Natalie Stoianoff is a Professor in the Faculty of Law at the University of Technology Sydney and the Director of the Master of Intellectual Property Program. She is the Chair of the Faculty Research Network for Intellectual Property, Media and Communications and the Convenor of the China Law Research Group.
Natalie’s interdisciplinary research is concerned with the legal, ethical and commercial aspects of biotechnology. In particular, her research interests range from the Patenting of Living Organisms, Technology Transfer and Environmental Taxation. She is a co-author of the Federation Press publication, Intellectual Property Law: Text and Essential Cases. She has been the author of numerous Patent Law Bulletins and has edited the multidisciplinary book, Accessing Biological Resources, Complying with the Convention on Biological Diversity, published in 2004 by Kluwer’s International Environmental Law & Policy Series.
Dr Michael David has extensive experience as a consultant historian and policy specialist, and has also taught Aboriginal studies. His research interests include Indigenous/European histories and encounters, the relationships between Indigenous and other knowledge systems, Indigenous knowledge, ecology and place, and ethical research and protocols for Indigenous studies. Michael has held research fellowships at the State Library of New South Wales, and at Manning Clark House in Canberra. He has published many papers, and a major work, Writing Heritage: the Depiction of Indigenous Heritage in European-Australian Writings (2007, Australian Scholarly Publishing, Melbourne and National Museum of Australia Press, Canberra).
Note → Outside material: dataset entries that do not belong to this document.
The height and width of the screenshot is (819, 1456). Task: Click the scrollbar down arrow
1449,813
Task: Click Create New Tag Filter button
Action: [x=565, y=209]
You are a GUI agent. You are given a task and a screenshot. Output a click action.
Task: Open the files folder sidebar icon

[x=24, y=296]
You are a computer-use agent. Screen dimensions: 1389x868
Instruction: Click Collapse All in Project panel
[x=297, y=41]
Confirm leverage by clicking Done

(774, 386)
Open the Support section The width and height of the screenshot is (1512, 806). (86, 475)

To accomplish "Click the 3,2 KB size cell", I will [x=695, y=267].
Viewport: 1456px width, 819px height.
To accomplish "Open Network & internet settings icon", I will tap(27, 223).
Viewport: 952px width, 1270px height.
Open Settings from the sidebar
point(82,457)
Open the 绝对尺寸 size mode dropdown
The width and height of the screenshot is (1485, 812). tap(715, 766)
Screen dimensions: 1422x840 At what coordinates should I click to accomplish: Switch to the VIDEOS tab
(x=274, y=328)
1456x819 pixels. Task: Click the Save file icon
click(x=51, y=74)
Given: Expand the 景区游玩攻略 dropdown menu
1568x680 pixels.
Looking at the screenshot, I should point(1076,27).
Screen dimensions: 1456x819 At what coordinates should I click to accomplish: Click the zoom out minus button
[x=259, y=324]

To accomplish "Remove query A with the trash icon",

Devleena Ghosh is an Associate Professor in the Social and Political Change Group, UTS Faculty of Arts and Social Sciences. She is particularly interested in the enmeshing of cultures and technologies, in ideas of borders and space and in the constructions of migrant cultures and identities. She also has a deep interest in performance, having been cultural advisor to the performance project Suburban Masala: from Mumbai to Marrickville (Sidetrack Theatre, 2002) and was a participant in firstname.lastname@example.org (Urban Theatre Project, Carnivale, Riverside Theatre, 2003).
Nicole Graham is a Senior Lecturer in Law at the University of Technology Sydney. Her research explores the relationship between law and the natural environment in legal and cultural discourses and land use practices. In particular, Nicole is interested in the use of property rights and environmental markets in natural resource management and climate change policy. She is author of Lawscape: Property, Law, Environment (2011), which examines in depth the intersection of property and environmental change. Nicole has received awards for her teaching and has taught in law, cultural studies and environmental management programs at UTS and Macquarie University.
Dr John Chelliah is a lecturer in strategy, entrepreneurship and human resource management at the University of Technology Sydney in Australia. He has a PhD from RMIT University, Melbourne. Prior to joining academia, he held senior management positions in several organisations located in the UK, USA, Malaysia, New Zealand and Australia. He has published widely in reputable international management journals covering strategy, management consulting, human resource management, change management, international management, supply chain management and entrepreneurship. John also contributes to management education through delivering lectures as an invited speaker at business schools in Europe, Asia and the South Pacific. John is currently research commercialisation of tribal people’s traditional medicinal knowledge in South India, specifically benefit sharing business models with pharmaceutical companies.
Dr Alpana Roy is a Senior Lecturer in intellectual property law at the TC Beirne School of Law University of Queensland. Alpana’s research falls within the broad terrain of international intellectual property law, trade marks law, copyright law, and postcolonial theory. She is widely published in intellectual property law, and is a commissioned author for several major legal publishers including Thomson/Lawbook, LexisNexis Butterworths, Federation Press, CCH, and the Oxford University Press. She is regularly invited to speak at seminars and conferences on a wide range of intellectual property topics. Alpana maintains strong links with the legal profession, and is frequently invited to act as a consultant to law firms. She has practised as a barrister, and also as a solicitor for a number of years both internationally and in Australia. In Sydney, she has practised as a solicitor for two large corporate law firms, and has also been employed as a government lawyer. Alpana is also an accredited mediator.
Steve Fox is a Professor of Organisational Leadership and Learning, in the School of Business and Management, Queen Mary University of London. Steve’s research is focused on knowledge management and situated social, organisational and management learning processes and practices, informed by a variety of social learning theories. He has acted as a consultant and change agent in several long-term change processes including change from Administration to Management amongst the top 200 managers in the NHS and the formation of the ERASMUS credit transfer system spanning the EU, along with consulting assignments with a number of large organisations including the Bank of England, Haringey Council, House of Commons Vote Office, and Zetex plc.
Dr Ann Cahill is a registered patent attorney who has practiced in the biotechnology field for over 20 years. Ann has lectured in intellectual property law subjects fulfilling the knowledge requirements for registration as a patent attorney and is involved in research projects relating to use of intellectual rights in relation to specific technologies. Ann has been working as a research associate with the Indigenous Knowledge Forum on the project Recognising and Protecting Indigenous Knowledge Associated with Natural Resource Management.